- [Working data]
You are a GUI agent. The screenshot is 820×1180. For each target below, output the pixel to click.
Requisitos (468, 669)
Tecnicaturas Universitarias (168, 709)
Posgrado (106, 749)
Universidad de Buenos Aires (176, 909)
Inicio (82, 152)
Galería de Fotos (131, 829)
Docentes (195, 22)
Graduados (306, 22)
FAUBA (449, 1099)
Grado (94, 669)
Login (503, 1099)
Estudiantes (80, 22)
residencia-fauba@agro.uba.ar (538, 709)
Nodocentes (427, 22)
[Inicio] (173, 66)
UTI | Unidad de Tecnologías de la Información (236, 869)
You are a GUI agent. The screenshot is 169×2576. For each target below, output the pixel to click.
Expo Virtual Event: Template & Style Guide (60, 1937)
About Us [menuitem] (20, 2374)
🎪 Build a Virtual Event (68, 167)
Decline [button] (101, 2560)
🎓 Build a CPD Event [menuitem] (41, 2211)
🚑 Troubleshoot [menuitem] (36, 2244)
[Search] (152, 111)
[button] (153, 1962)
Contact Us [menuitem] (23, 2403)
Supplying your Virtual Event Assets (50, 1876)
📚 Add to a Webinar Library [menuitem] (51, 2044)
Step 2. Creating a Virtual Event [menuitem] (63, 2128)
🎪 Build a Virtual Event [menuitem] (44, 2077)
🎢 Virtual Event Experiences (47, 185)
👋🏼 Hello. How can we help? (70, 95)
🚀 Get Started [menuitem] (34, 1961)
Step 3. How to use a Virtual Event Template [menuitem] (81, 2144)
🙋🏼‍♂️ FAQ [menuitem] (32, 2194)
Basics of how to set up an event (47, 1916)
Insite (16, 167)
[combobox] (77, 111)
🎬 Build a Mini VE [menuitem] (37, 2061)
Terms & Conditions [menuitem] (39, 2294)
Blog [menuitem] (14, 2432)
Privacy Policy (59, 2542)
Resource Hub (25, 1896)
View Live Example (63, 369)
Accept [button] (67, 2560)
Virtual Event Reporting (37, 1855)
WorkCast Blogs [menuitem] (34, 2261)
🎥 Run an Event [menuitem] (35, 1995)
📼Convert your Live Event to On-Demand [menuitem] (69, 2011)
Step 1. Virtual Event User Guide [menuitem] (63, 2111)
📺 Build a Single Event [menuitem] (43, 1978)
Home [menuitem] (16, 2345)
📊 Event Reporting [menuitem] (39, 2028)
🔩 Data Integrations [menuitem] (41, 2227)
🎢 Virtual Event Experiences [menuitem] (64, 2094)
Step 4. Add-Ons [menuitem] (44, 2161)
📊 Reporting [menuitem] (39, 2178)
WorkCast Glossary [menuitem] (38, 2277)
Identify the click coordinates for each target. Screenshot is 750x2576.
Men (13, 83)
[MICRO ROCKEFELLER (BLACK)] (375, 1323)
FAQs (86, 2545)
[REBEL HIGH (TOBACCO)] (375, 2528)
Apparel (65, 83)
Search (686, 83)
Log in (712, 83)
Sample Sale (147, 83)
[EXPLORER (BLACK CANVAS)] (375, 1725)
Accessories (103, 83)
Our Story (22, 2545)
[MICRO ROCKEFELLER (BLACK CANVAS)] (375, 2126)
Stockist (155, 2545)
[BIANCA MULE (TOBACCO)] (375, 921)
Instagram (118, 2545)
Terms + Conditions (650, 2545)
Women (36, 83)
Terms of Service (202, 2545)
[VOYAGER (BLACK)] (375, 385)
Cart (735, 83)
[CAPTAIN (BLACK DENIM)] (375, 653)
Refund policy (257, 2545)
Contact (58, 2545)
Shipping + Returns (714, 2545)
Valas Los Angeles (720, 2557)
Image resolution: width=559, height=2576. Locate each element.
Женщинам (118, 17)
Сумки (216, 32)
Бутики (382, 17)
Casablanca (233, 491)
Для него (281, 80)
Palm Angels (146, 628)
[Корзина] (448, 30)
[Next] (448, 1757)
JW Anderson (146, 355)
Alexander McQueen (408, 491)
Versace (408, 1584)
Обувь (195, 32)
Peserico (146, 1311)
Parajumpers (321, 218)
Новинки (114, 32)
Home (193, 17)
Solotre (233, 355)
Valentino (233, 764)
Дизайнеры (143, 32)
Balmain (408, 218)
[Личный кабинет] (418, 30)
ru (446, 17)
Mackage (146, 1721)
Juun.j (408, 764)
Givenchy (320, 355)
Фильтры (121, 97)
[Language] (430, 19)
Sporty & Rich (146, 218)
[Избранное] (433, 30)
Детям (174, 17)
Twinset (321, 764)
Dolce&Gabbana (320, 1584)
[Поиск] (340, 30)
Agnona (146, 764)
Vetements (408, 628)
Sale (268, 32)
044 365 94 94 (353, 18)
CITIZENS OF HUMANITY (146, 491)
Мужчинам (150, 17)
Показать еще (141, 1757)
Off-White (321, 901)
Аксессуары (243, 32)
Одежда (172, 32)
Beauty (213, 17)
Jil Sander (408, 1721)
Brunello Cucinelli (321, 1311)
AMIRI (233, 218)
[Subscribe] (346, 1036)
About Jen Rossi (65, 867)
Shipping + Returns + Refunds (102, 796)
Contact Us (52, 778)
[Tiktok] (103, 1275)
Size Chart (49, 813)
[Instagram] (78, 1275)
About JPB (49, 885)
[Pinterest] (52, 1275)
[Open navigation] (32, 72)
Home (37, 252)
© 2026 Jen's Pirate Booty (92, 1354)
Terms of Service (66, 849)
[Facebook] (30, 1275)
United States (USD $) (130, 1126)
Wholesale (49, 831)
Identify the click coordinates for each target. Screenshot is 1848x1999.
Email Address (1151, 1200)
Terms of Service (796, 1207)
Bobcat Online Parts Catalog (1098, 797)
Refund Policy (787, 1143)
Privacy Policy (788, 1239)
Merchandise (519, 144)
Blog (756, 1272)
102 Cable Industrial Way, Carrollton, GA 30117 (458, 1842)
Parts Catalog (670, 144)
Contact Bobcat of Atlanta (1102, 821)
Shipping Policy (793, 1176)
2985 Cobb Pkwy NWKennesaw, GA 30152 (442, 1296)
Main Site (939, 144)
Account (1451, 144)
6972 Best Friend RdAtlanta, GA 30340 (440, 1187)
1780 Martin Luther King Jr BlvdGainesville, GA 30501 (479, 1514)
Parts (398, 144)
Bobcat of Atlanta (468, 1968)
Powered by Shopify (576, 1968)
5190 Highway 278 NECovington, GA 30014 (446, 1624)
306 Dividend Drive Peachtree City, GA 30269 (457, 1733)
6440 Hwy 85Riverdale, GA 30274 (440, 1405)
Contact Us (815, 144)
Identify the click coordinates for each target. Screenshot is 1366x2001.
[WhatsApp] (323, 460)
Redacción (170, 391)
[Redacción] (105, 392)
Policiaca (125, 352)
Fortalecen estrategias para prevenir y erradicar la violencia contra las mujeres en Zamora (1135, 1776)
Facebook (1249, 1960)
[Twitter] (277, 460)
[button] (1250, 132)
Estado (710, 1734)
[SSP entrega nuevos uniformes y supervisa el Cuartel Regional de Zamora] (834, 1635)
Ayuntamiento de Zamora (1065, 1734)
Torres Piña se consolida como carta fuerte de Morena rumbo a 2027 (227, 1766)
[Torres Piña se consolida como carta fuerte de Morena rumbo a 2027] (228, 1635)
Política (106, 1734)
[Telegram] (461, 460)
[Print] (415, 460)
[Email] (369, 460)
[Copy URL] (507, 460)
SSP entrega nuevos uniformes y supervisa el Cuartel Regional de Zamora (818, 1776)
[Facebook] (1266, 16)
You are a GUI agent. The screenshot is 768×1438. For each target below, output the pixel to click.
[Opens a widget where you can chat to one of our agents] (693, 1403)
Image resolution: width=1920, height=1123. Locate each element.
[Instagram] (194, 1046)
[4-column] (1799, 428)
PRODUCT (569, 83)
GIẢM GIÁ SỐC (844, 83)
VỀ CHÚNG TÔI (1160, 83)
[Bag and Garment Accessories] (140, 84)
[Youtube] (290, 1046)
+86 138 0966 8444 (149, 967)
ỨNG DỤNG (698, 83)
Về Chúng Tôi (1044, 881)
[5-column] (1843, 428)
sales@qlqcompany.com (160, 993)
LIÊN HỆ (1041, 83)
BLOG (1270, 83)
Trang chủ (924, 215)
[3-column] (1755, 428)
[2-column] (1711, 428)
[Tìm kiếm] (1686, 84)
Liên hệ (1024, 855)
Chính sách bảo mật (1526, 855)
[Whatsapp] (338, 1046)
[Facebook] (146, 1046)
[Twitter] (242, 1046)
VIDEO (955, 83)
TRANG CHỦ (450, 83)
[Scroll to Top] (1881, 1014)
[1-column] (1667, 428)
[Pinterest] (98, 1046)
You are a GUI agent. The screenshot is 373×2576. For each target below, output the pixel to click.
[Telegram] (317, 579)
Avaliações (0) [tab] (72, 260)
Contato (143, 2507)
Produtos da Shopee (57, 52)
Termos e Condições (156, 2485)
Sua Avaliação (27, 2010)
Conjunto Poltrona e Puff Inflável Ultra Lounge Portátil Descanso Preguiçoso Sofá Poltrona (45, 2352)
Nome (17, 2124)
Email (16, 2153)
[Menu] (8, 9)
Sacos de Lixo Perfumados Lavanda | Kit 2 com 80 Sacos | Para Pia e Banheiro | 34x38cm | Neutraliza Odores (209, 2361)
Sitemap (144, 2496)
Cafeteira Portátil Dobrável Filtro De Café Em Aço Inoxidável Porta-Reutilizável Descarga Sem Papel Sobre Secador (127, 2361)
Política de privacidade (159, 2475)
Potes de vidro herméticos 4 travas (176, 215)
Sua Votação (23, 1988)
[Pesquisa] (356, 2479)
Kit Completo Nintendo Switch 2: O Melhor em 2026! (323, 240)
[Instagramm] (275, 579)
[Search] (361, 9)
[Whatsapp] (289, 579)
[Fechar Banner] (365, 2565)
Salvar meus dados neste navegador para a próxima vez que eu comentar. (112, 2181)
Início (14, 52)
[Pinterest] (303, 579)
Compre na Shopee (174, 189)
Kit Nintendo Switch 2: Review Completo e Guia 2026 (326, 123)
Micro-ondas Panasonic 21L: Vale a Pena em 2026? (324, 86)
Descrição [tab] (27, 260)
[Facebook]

- [What needs to be done] The lines from the beginning of the records through the line containing "[Inicio] (173, 66)" should be reproduced exactly. Include nothing else.

- [Expected answer]
You are a GUI agent. The screenshot is 820×1180. For each target below, output the pixel to click.
Requisitos (468, 669)
Tecnicaturas Universitarias (168, 709)
Posgrado (106, 749)
Universidad de Buenos Aires (176, 909)
Inicio (82, 152)
Galería de Fotos (131, 829)
Docentes (195, 22)
Graduados (306, 22)
FAUBA (449, 1099)
Grado (94, 669)
Login (503, 1099)
Estudiantes (80, 22)
residencia-fauba@agro.uba.ar (538, 709)
Nodocentes (427, 22)
[Inicio] (173, 66)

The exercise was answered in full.